### [Source]
>> BEGIN
The South American Board of New Football Federations (, ), also known by its acronym COSANFF (formerly known as CSANF) is the administrative and controlling body for non-FIFA football federations in South America. It was also initially affiliated with the now defunct N.F.-Board.

CSANF was founded on 25 May 2007 and is based in Buenos Aires, Argentina.
One of the founders, Gonzalo Esteban Parada is the current President.

CSANF Cup
The CSANF Cup, sometimes called the Alternative America Cup (in Spanish Copa América Alternativa), is the main competition organized by CSANF between the football teams of the peoples and regions affiliated with the CSANF. The first CSANF Cup was launched in 2011, a modest arrangement because of financial difficulties. The single match elimination of the loser was adopted.

The following Cup events were in 2014 called CSANF Cup - Fraternidad Internacional and the third was in 2017 called CSANF Cup - 10 Años o celebrate the 10th anniversary of the founding of the CSANF

Affiliated associations in Confederation of Independent Football Associations
Since 2019, CSANF has some associations affiliated to Confederation of Independent Football Associations (ConIFA).
The champion of the CSANF Cup, has the right, if affiliated at the same time with CONIFA, to qualify automatically to the following edition of the ConIFA World Cup as representative of the South American group. It is worth mentioning that this was a new opening, as until the 2019 agreement, ConIFA did not have any South American representation. However the CSANF champion was not obliged to participate in case it didn't want to. If the CSANF champion was not an affiliate or has financial issues that kept it from taking part, the CSANF runner-up (if affiliated with ConIFA) would earn the right to take part.
>> END
### [Data extract]
>> BEGIN
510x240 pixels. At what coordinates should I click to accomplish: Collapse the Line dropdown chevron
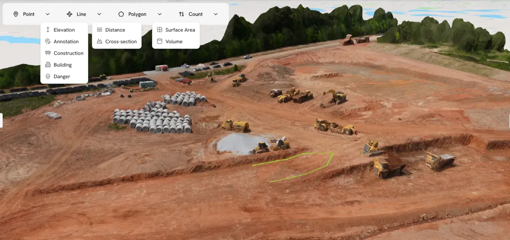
>> END
### [Tasks to carry out]
**a)** In the CSANF text, replace "runner-up" with "second-place team" and write out the passage from "Affiliated associations in" to "to take part.".
**b)** Answer these from the CSANF text:
(i) In which city is CSANF based?
(ii) In what year was the first CSANF Cup launched?
(iii) Since what year have some CSANF associations been affiliated with ConIFA?
**c)** Pick up the text on the South American football body CSANF after its last sentence and carry it on.
The listing has no role in this work.

### [Answers for this exercise]
**a)**
Affiliated associations in Confederation of Independent Football Associations
Since 2019, CSANF has some associations affiliated to Confederation of Independent Football Associations (ConIFA).
The champion of the CSANF Cup, has the right, if affiliated at the same time with CONIFA, to qualify automatically to the following edition of the ConIFA World Cup as representative of the South American group. It is worth mentioning that this was a new opening, as until the 2019 agreement, ConIFA did not have any South American representation. However the CSANF champion was not obliged to participate in case it didn't want to. If the CSANF champion was not an affiliate or has financial issues that kept it from taking part, the CSANF second-place team (if affiliated with ConIFA) would earn the right to take part.

**b)**
(i) Buenos Aires, Argentina
(ii) 2011
(iii) 2019

**c)**
Members

 Isla de Pascua and Esperanto were earlier members of the now-defunct NF-Board
 Isla de Pascua and Mapuche Nation are members of ConIFA

Potential Members
  Ascension Island (United Kingdom)
  Falkland Islands/Islas Malvinas (United Kingdom)
  Galápagos Islands (Ecuador)
  Mbyá-Guaraní (Paraguay)
  Magallanes and Chilean Antarctica Region (Chile)
  Margarita Island (Venezuela)
  Martín García Island (Argentina)
  Saint Helena (United Kingdom)
  San Andrés y Providencia (Colombia)
  Táchira (Venezuela)
  Tristan da Cunha (United Kingdom)

Staff 
Currently, CSANF has representatives in 5 of 13 South American countries - Argentina, Chile, Uruguay, Brazil and Colombia - and one special representative in Spain.

In total are 16 members, including the president, vice-president and the general secretary.

Board 
  Gonzalo Esteban Parada (President)
  Thiago Fernandes Monteiro (Vice-President)
  Gonzalo Flores Domarchi (Secretary General)

Other representatives
(current and earlier)
  Facundo Mango Vorrath 
  Javier Luis Parada
  Jorge González Aburto
  Benedito Júnior
  Anderson Fernandes Borges
  Esteban Riveros Zárate
  Daniel Stéfano Cañete
  Raúl Sánchez (Special Representative)

See also
 Non-FIFA international football
 Confederation of Independent Football Associations
 World Unity Football Alliance
 N.F.-Board
 International Island Games Association, another non-FIFA governing body.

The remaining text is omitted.